**Source**
IOPS = 1000/(Seek Latency + Rotational Latency)

Exact latencies vary by disk type, quality, number of platters, etc.  You can look up the tech specs for most drives on the market.  As an example, I have randomly chosen the technical specifications of the Seagate Cheatah 15k.7 SAS drive.  This particular drive has the following performance characteristics:

- Average (rotational) latency: 2.0msec

- Average read seek (latency): 3.4msec

- Average write seek (latency): 3.9msec

Using the read latency number, the math works out like this:

1000
———- = 185 maximum read IOPS
2.0+3.4

The maximum write IOPS will be a bit less (~169IOPS) because of the higher write seek latency.  Writing is more ‘expensive’ than reading and therefore slower.

Fortunately, there are some widely accepted ‘working’ numbers, so you do not have to use this formula for each and every disk you might consider using.  Because rotational latency is based on the rotational speed, we can use the published Rotations Per Minute (RPM) rating of the drive to guess-timate the IOPS capabilities.  Typical spindle speeds (measured in RPM) and their equivalent IOPS are in the table below.

RPM………IOPS

7,200          80

10,000       130

15,000       180

SSD           2500 – 6000

While not a traditional spinning disk, I have also included Solid State Disks (SSD’s) for reference as SSD’s are starting to see increased market adoption.  I have seen a wide range of sizing IOPS for SSD depending on the technology, type (SLC, MLC, etc.)  Check out http://en.wikipedia.org/wiki/Solid-state_drive for an introduction, and ask your vendors for more in-depth technical information.

**Written problem**
Extend the text on disk IOPS, picking up after its final sentence. The lines that follow have nothing to do with this.

**Records**
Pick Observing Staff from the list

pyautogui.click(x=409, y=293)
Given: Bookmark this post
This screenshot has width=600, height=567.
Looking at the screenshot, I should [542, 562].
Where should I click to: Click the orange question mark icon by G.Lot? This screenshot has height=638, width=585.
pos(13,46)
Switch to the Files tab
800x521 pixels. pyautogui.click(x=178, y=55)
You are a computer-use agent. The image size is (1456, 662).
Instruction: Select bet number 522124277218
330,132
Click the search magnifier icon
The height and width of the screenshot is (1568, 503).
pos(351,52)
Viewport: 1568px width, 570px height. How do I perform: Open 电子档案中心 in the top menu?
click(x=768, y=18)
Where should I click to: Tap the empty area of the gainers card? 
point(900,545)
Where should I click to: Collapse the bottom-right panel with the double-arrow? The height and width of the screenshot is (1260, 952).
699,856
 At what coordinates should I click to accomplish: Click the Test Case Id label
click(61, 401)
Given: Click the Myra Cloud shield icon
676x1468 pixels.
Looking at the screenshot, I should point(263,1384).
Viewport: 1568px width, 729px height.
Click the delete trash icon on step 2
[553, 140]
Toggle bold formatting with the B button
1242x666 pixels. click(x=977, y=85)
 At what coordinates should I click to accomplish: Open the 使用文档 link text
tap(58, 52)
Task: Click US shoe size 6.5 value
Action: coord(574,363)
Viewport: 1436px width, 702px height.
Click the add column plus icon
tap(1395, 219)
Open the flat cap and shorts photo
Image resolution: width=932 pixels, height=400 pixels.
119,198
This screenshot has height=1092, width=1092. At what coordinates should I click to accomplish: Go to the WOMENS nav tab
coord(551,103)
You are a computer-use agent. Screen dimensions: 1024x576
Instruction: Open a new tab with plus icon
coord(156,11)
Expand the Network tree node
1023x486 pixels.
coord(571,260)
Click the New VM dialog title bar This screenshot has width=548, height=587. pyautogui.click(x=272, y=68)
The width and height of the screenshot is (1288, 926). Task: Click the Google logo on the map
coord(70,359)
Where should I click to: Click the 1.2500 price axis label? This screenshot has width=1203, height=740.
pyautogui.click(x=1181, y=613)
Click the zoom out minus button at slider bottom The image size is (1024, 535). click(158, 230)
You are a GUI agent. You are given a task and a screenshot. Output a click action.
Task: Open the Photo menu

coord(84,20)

**Task response**
If you are brand-new to this (and you are still reading, congrats!), you can see how many IOPS your Windows computer is asking for by opening Performance Monitor and looking at the ‘Disk Transfers/sec’ counter under Physical Disk.  This is a sum of the ‘Disk Reads/sec’ and ‘Disk Writes/sec’ counters as you can see in the screenshot below:

If you are after some stats for your VMware ESX environment, check out esxtop and looking for CMDS/s in the output.  I published a couple articles on using esxtop here and here.  The numbers from PerfMon and esxtop get you pretty close but can be skewed by a few things we’ll discuss in later posts.

Now that was fun and all, but let’s get real: Single-disk configurations are uncommon in servers.  As such, we’ll part ways with our Simple Jack single disk approach to storage and begin to look at more real-world multi-disk enterprise-class storage configurations.  A discussion of IOPS in a multi-disk array is a great way to start.  From a very elementary perspective, you can combine multiple hard drives together to aggregate their performance capabilities.  For example, two 15k RPM disks working together to server a workload could provide a theoretical 360 IOPS (180 + 180). This also  scales out so ten 15k RPM disks could provide 1800 IOPS, and 100 15k RPM disks could provide 18,000 IOPS.

Designing your environment so that your storage can deliver sufficient IOPS to the requesting workload is of utmost importance.  If you are working on a storage design, arm yourself with data from perfmon, top, iostat, esxtop, and vscsiStats.  I typically gather at least 24 hours of performance data from systems under normal conditions (a few days to a week may be good if you have varying business cycles) and take the 95th percentile as a starting point.  So from a very simple approach, if your data and calculations show a 1800 IOPS demand at the 95th percentile, you ought to have at least ten 15k RPM disks (or twenty-three 7.2k RPM SATA disks) to achieve performance goals.  It’s amazing how some simple data and a pretty little Excel spreadsheet can help you understand and justify the right hardware for the job.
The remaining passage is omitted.